Gordon A. Genoe, appellant pro se.

*8 Skoloff & Wolfe, attorneys for respondent (Stephen P. Haller, on the letter brief).

The opinion of the court was delivered by STERN, J.S.C. (temporarily assigned)

This is an appeal from an order of the Chancery Division, Family Part, entered on February 25, 1985, (1) reinstating plaintiff's complaint seeking a modification of a custody order entered in the courts of Florida; (2) directing that "all issues relating to the health and welfare of the infant children of this marriage will now be heard by the Superior Court of New Jersey, Chancery Division, Family Part"; and (3) placing the matter on the active trial list. The determination by the Family Part that it had jurisdiction to proceed was not a final order and was not appealable as of right. The proceedings should have been conducted expeditiously. However, the parties briefed the appeal as if from a "final" order and the issue under review relates to jurisdiction. We grant leave to appeal nunc pro tunc to settle the subject of jurisdiction. R. 2:4-4(b)(2).

The parties were married and lived in Florida. They were divorced by judgment entered in that state on August 15, 1977. Plaintiff was awarded custody of the two minor children of the marriage, and defendant was granted "liberal visitation". Defendant was ordered to make support payments. Each party was "restrained from permanently removing any of the children from the jurisdiction of the Court without the permission of the other parent or of the Court."

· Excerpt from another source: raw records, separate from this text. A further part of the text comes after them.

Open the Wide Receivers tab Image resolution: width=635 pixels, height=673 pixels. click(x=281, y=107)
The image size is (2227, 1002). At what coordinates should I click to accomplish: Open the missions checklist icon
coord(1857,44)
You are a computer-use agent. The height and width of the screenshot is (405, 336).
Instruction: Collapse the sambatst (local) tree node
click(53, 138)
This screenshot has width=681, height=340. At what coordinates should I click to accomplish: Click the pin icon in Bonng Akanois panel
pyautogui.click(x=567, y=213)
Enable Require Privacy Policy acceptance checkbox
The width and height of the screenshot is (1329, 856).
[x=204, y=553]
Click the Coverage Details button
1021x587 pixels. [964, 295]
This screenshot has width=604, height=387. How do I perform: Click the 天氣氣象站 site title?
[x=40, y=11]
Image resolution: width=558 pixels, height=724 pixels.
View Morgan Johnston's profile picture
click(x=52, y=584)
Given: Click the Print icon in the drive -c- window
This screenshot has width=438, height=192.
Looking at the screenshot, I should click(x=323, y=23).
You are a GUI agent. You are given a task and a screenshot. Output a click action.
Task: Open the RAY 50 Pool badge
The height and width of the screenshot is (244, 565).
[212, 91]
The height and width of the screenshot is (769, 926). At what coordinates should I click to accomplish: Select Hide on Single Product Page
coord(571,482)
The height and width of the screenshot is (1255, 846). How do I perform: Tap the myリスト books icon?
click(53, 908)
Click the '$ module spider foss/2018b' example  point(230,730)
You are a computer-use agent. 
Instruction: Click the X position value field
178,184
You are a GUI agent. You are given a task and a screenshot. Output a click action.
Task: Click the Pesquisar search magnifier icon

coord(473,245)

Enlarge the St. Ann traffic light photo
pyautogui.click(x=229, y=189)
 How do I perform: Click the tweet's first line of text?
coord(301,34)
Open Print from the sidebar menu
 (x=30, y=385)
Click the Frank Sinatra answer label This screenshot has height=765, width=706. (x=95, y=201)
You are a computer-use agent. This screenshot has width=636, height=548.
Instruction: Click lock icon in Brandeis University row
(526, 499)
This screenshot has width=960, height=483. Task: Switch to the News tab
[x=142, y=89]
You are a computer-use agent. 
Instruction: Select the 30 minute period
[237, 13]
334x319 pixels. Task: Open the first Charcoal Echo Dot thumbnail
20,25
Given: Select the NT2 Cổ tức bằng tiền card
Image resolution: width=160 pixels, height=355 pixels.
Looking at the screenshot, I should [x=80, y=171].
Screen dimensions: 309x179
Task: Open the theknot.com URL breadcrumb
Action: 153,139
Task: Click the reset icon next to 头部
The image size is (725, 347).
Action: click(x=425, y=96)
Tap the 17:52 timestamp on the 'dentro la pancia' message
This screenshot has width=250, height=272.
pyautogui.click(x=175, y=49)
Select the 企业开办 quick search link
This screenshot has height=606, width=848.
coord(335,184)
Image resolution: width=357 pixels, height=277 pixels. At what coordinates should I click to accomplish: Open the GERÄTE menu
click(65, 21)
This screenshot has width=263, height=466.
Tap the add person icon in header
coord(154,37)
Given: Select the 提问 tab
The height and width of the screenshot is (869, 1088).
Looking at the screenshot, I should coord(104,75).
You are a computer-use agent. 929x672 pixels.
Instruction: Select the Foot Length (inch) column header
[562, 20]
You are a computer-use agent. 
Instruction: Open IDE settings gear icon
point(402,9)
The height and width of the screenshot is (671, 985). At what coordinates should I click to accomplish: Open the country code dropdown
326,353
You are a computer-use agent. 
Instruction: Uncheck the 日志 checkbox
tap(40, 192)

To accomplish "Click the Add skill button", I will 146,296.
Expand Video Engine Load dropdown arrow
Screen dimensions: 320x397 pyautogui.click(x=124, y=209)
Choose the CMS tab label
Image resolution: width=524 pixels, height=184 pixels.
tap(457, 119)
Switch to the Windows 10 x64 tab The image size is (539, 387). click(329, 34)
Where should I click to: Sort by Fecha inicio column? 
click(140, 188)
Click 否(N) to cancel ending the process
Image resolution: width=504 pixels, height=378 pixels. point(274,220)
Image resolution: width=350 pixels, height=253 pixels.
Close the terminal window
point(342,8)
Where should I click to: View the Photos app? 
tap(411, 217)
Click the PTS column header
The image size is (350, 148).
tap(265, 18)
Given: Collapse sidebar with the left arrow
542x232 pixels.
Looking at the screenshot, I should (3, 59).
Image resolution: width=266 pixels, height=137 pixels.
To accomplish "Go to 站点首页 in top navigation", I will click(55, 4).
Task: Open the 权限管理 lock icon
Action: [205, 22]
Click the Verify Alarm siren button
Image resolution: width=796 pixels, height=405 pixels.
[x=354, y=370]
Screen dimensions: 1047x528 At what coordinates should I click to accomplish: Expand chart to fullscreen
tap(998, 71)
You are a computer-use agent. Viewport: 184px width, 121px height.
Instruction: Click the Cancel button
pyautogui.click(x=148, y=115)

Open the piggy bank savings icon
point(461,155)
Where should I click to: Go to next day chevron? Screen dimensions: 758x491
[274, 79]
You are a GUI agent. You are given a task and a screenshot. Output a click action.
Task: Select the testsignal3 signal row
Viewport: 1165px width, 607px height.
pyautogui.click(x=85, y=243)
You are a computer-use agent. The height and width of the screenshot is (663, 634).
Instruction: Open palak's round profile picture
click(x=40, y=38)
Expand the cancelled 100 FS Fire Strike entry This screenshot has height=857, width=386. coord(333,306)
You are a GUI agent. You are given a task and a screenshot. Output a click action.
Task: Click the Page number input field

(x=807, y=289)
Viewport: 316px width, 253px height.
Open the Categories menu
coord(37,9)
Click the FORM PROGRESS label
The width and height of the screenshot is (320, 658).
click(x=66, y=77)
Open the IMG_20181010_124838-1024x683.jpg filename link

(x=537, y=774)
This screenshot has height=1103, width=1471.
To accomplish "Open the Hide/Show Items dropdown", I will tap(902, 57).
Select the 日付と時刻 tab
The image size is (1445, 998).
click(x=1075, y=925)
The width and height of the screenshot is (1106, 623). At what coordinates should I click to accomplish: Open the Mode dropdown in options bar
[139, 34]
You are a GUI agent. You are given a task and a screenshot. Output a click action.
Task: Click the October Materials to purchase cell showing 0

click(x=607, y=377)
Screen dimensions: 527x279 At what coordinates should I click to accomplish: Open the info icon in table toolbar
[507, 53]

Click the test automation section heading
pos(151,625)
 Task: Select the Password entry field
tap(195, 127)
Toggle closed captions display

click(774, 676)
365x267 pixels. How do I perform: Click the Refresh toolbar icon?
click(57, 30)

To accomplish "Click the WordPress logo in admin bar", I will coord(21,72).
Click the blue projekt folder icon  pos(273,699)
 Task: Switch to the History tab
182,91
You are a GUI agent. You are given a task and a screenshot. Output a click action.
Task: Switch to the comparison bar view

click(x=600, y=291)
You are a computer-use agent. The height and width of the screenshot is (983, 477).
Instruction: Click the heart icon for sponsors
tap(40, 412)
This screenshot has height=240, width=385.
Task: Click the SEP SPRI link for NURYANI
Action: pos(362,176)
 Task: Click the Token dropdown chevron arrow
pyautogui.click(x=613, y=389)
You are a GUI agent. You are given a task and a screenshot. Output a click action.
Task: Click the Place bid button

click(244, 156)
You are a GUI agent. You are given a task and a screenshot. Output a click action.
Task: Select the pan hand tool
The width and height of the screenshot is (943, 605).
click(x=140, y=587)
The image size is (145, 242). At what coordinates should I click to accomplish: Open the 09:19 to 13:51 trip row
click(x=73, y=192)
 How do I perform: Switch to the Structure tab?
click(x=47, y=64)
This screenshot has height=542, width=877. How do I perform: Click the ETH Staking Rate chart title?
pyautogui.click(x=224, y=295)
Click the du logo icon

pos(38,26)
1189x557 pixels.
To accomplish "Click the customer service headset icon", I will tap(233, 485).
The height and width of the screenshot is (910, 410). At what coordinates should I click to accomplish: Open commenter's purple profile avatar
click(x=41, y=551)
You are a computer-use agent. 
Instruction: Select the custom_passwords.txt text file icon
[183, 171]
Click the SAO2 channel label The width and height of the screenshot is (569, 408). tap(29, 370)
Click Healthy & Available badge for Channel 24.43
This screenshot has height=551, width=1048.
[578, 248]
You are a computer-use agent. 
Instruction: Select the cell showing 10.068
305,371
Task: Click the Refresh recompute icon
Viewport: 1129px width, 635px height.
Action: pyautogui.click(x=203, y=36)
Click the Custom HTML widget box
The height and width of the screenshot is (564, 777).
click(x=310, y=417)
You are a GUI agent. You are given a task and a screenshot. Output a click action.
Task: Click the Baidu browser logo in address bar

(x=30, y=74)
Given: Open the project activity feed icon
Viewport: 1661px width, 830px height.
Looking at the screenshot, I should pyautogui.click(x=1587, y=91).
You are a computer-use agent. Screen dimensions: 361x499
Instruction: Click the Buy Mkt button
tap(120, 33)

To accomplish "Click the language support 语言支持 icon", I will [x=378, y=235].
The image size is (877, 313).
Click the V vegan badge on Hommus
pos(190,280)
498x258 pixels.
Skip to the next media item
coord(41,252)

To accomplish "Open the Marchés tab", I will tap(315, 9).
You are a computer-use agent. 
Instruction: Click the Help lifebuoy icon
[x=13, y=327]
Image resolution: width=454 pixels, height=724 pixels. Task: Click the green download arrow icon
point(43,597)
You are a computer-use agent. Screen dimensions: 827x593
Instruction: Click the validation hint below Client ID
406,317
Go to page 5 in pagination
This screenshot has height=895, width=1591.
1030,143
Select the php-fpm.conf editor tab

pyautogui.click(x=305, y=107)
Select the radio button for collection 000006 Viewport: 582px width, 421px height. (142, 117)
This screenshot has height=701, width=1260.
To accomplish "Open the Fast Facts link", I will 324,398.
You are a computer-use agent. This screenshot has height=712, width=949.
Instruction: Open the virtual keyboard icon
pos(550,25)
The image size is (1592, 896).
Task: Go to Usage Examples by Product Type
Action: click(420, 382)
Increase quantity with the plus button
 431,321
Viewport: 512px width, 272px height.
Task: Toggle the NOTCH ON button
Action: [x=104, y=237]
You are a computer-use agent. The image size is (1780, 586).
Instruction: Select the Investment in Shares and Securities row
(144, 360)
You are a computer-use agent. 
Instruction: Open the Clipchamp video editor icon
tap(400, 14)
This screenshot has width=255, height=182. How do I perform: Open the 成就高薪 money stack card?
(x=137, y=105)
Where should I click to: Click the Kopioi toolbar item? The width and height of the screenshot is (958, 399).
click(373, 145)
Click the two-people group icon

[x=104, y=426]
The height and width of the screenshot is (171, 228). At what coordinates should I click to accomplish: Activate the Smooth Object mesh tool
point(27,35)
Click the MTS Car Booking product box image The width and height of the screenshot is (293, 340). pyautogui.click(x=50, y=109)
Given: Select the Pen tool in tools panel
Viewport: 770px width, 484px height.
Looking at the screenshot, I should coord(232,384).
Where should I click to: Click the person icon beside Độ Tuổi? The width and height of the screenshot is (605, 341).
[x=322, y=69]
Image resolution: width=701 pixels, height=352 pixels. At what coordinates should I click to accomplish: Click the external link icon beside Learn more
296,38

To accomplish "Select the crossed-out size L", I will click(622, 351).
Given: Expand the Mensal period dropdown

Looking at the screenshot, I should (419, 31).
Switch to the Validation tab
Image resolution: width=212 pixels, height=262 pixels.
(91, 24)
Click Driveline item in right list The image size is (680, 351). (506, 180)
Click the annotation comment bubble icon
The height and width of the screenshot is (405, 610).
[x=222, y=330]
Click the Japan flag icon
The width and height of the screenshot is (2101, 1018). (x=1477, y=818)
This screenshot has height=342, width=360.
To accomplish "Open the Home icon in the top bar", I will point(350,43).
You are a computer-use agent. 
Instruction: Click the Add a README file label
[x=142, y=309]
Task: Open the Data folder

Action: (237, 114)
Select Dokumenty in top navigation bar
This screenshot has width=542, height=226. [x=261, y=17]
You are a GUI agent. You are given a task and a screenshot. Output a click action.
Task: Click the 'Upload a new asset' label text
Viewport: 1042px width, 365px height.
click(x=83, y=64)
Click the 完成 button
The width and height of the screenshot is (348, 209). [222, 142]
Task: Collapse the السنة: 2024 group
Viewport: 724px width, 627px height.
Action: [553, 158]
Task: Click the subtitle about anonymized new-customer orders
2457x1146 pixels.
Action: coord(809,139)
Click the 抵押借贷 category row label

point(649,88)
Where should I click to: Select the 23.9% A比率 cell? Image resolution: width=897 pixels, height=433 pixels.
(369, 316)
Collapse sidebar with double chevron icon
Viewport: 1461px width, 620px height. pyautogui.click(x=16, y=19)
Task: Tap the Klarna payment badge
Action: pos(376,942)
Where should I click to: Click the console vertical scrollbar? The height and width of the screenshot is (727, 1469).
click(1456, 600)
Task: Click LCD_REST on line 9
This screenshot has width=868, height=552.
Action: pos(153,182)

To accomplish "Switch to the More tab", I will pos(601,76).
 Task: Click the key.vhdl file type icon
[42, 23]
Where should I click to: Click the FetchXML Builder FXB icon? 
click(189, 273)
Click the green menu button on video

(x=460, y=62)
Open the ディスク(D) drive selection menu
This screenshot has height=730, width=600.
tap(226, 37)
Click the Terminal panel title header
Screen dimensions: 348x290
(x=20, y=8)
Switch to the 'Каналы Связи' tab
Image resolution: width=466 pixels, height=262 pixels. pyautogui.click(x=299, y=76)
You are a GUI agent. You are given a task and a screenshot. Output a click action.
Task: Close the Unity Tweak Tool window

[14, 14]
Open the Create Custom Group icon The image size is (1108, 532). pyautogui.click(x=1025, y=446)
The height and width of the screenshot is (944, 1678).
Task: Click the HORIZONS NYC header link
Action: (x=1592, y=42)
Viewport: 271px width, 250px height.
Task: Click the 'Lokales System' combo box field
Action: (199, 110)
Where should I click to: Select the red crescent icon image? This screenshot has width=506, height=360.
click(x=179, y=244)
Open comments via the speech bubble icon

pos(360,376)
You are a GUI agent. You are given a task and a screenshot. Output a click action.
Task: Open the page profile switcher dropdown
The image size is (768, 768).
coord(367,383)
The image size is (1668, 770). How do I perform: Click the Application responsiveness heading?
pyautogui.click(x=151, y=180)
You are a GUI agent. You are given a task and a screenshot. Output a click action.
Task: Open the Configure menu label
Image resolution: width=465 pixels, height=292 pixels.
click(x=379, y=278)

Subsequently, the children moved with their mother to New Jersey. Defendant challenged the move in Florida and sought additional visitation. The Florida court conducted a hearing and concluded that "[t]he father's visitation was curtailed and because of the move to New Jersey by the mother with the minor children, the father's visitation has been totally cut off." The court also concluded that "in spite of the father's serious illness he is entitled and indeed must have established for *9 himself and the well-being of his minor children, David and Dara, visitation privileges." Accordingly, by order entered on September 27, 1983, the Florida court directed, among other things, that the defendant be allowed visitation at certain designated times, including holidays, one month during the summer and whenever able to visit the children upon giving reasonable notice. Specifically, the court ordered that "the father shall be entitled to summer visitation from July 1 to 31st 1984." The September 27, 1983 order also included the following paragraphs:

This Court retains jurisdiction for the purposes of enforcing the provisions of this order allowing the father visitation privileges. There is no proof that any State but Florida is the homestate of the minor children.
Finally, this Court is aware that the mother is seeking the transfer of this case to the New Jersey Courts on the basis of her move to New Jersey. This court does not comment on that matter. It assumes that under the Uniform Child Jurisdiction Custody Act, that if the mother pursues a transfer to the New Jersey Courts, the New Jersey Courts will abide by the act, this Court's Orders and the Laws of the State of Florida, and will contact this Court.

After entry of the September 27, 1983 order, plaintiff moved in Florida for a modification and limitations of its provisions. On July 23, 1984, plaintiff's motion was denied except that the dates for summer visitation in 1984 were amended, with visitation to occur during the month of July in subsequent years unless modified by written agreement. The order of July 23, 1984 further provided that "Visitation shall otherwise be as stated in the Court Order of September 27, 1983."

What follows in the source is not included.